### Page and screen pointing data
* start *

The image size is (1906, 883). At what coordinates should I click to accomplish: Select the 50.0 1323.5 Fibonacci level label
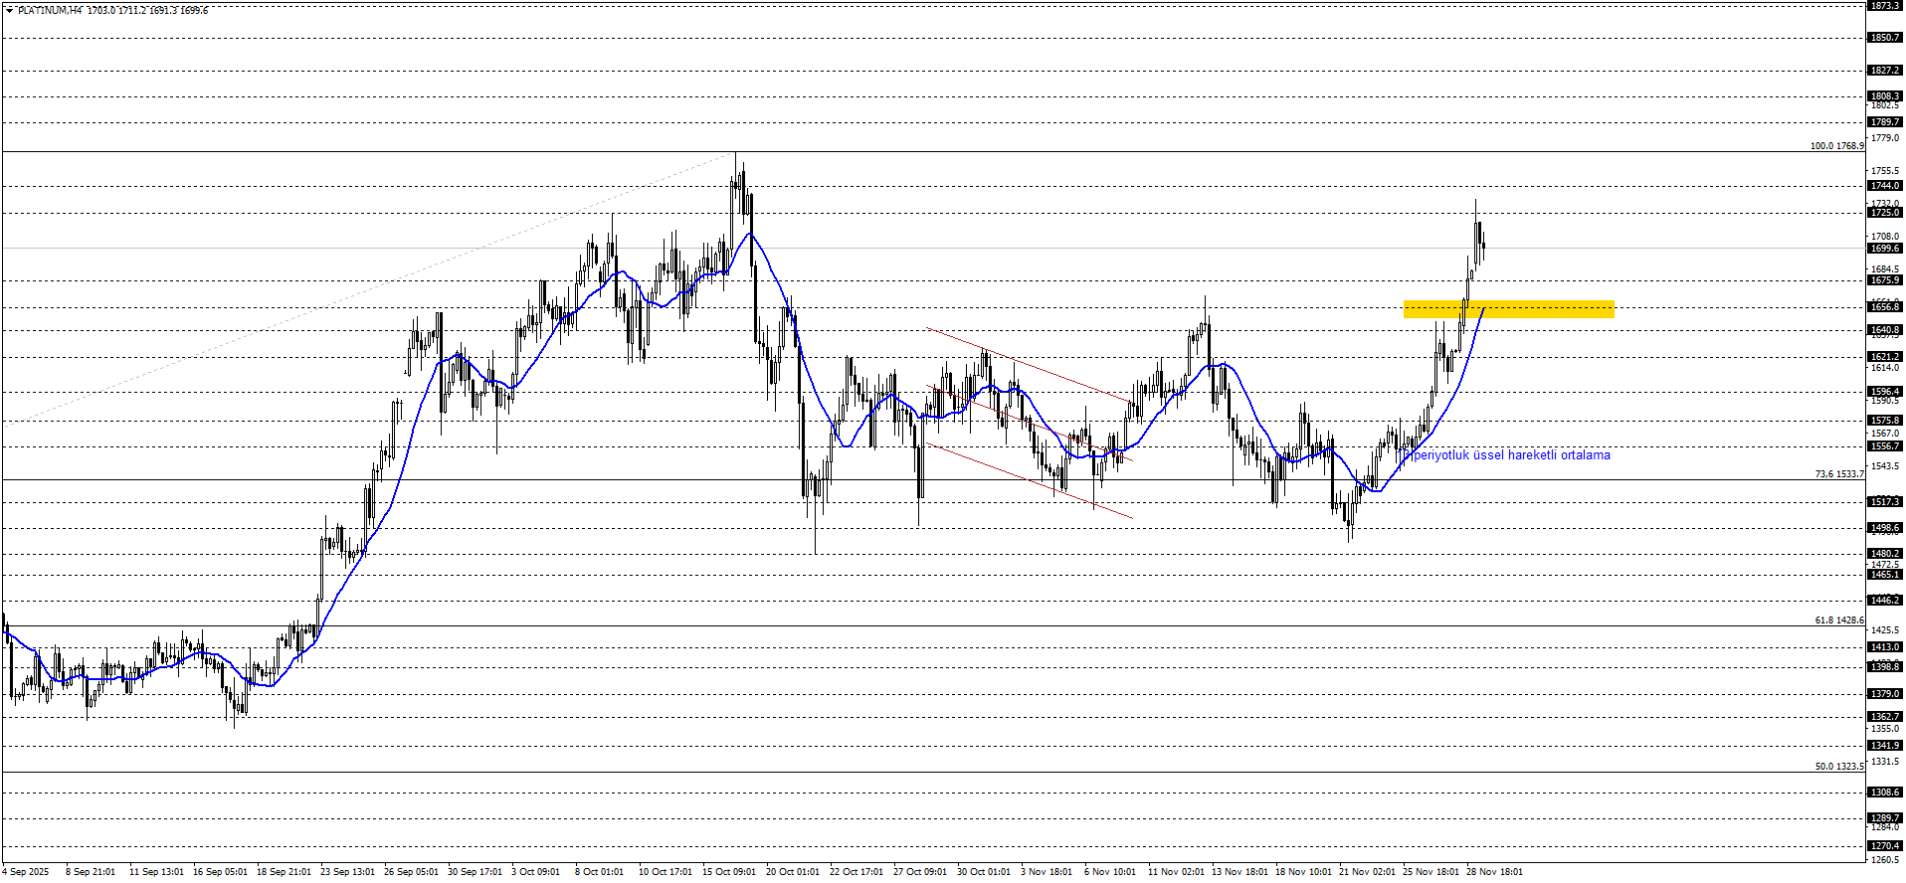(x=1838, y=767)
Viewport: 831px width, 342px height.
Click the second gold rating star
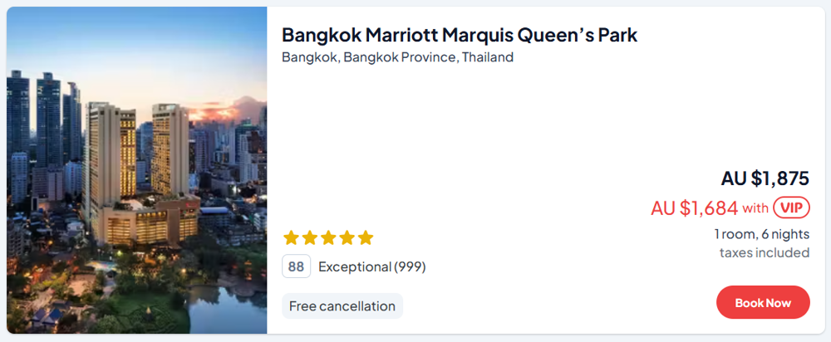[310, 238]
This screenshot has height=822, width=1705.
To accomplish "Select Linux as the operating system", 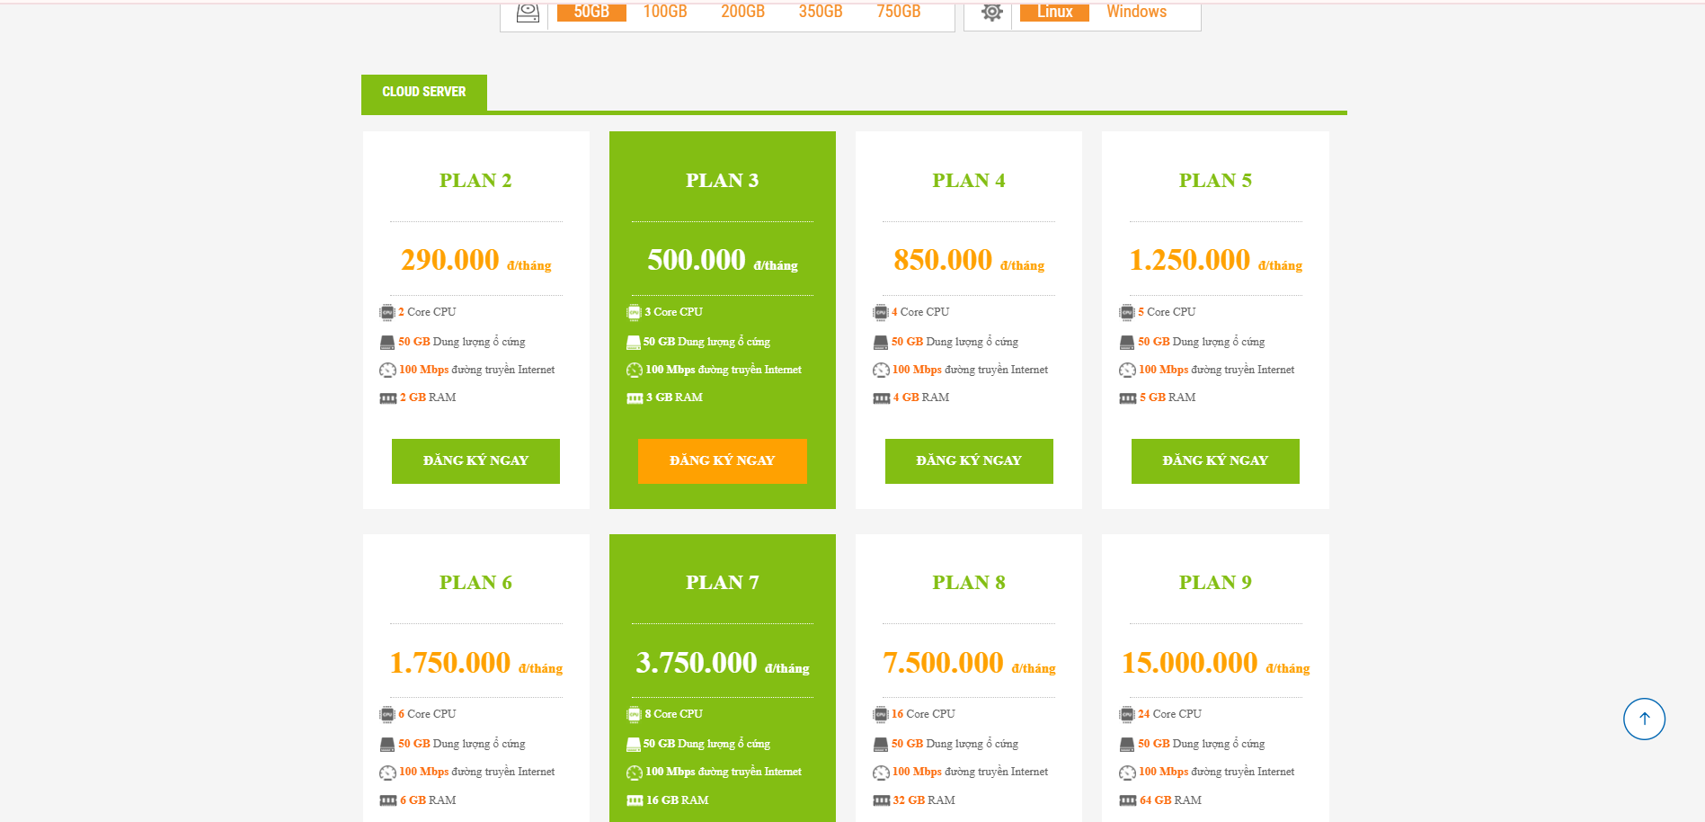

* end *

### WHAT IS REQUIRED
Output all of the lines above word for word, leaving out the pictures.

### OUTPUT
The image size is (1906, 883). At what coordinates should I click to accomplish: Select the 50.0 1323.5 Fibonacci level label
(x=1838, y=767)
Viewport: 831px width, 342px height.
Click the second gold rating star
[310, 238]
This screenshot has height=822, width=1705.
To accomplish "Select Linux as the operating system", 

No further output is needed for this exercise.